━━ Given data ━━

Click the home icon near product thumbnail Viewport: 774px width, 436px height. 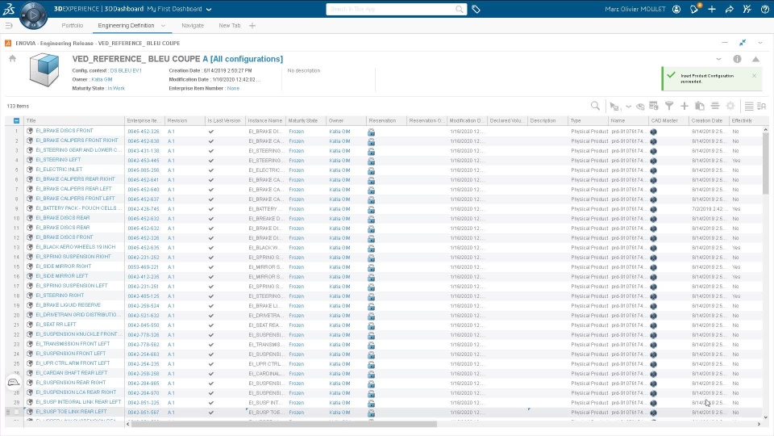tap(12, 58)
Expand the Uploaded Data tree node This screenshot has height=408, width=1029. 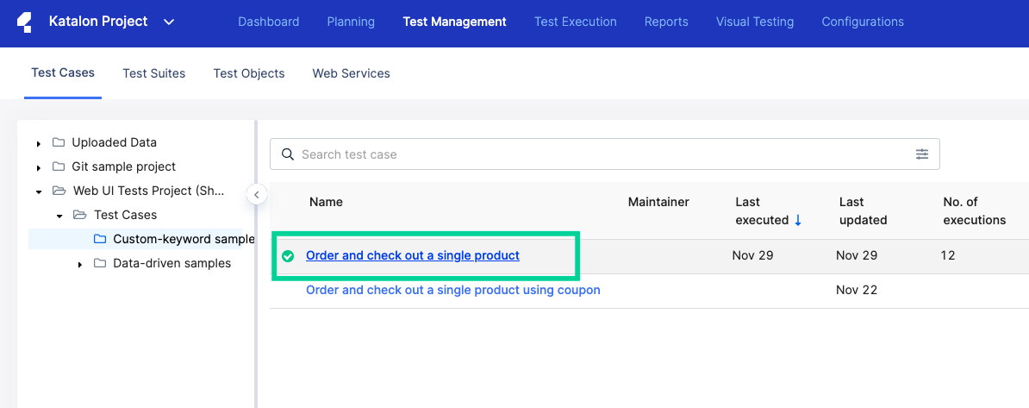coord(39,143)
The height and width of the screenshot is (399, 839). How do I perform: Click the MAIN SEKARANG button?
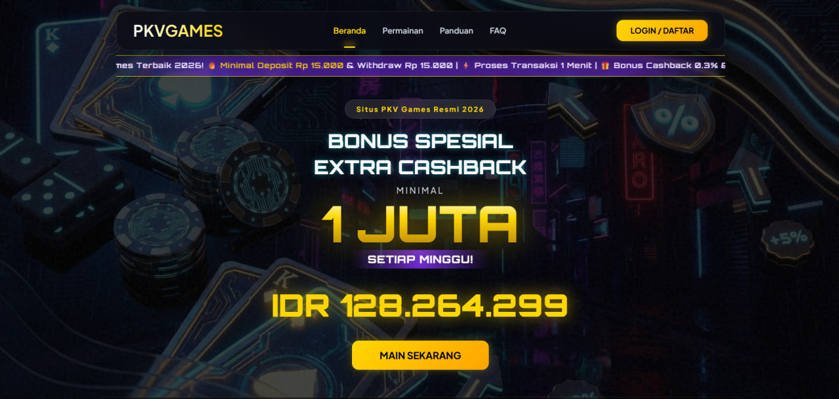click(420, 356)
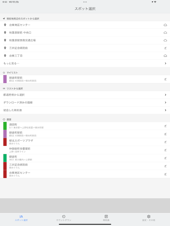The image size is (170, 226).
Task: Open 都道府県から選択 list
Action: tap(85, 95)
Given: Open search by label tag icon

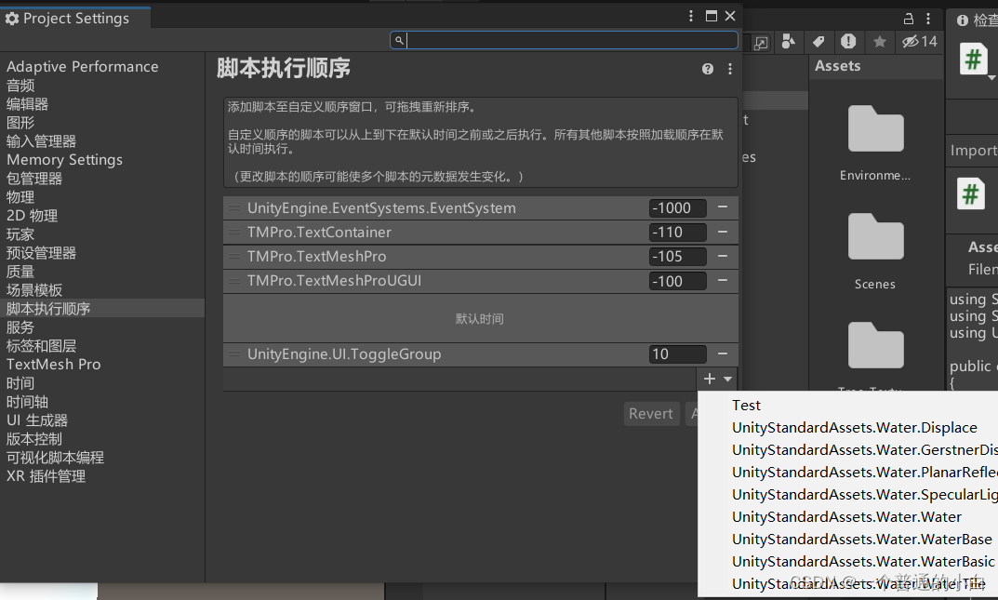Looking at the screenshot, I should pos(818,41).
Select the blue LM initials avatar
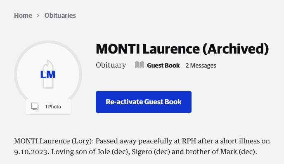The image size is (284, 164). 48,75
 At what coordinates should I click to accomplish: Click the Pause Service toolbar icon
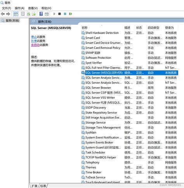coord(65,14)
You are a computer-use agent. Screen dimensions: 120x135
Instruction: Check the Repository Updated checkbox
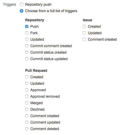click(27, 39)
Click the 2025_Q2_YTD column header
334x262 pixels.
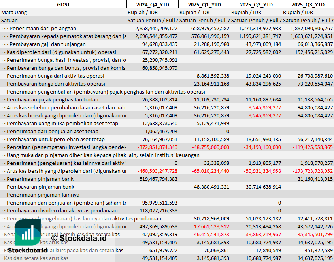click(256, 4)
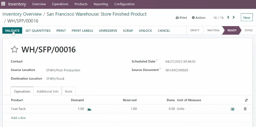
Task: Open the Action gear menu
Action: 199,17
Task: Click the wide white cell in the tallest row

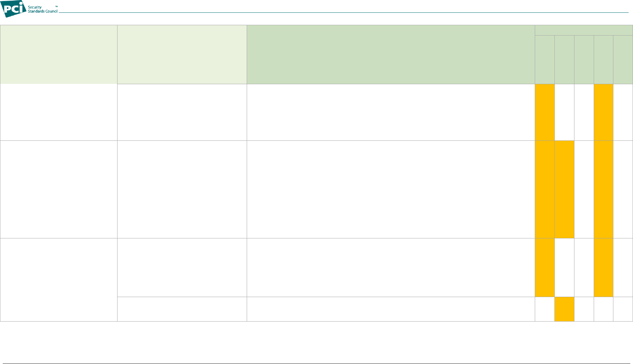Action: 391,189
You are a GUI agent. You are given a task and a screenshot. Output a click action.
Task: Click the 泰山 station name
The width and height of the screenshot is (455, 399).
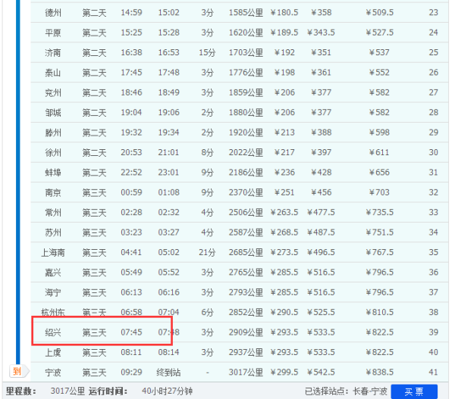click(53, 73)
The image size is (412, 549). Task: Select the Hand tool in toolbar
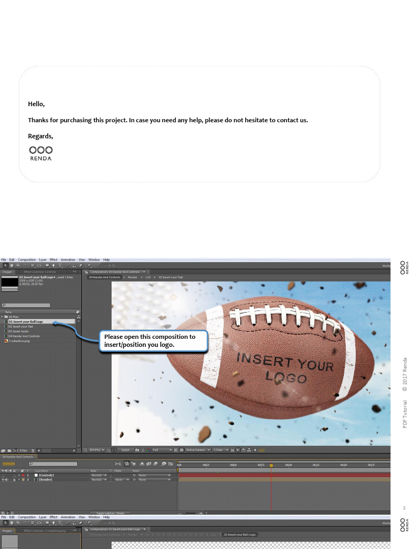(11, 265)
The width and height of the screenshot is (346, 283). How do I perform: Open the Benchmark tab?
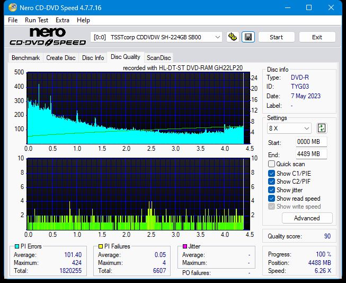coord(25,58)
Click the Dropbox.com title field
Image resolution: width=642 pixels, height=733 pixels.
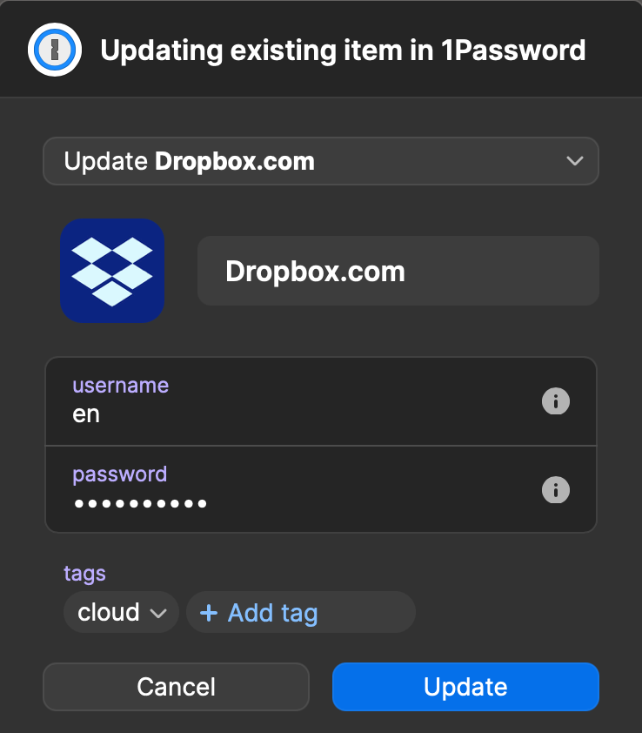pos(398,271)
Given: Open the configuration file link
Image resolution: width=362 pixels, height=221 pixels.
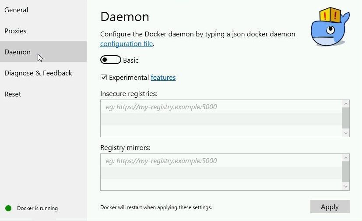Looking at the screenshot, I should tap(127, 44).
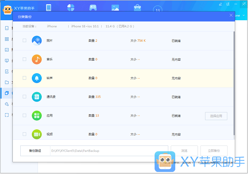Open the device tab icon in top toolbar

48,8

━━━

▶ What you are asked to do: Gather all lines from the records above in which "agent" appears.

▶ Exercise result:
You are a computer-use agent. Screen dimensions: 120x135
You are a GUI agent. You are given a task and a screenshot. Output a click action.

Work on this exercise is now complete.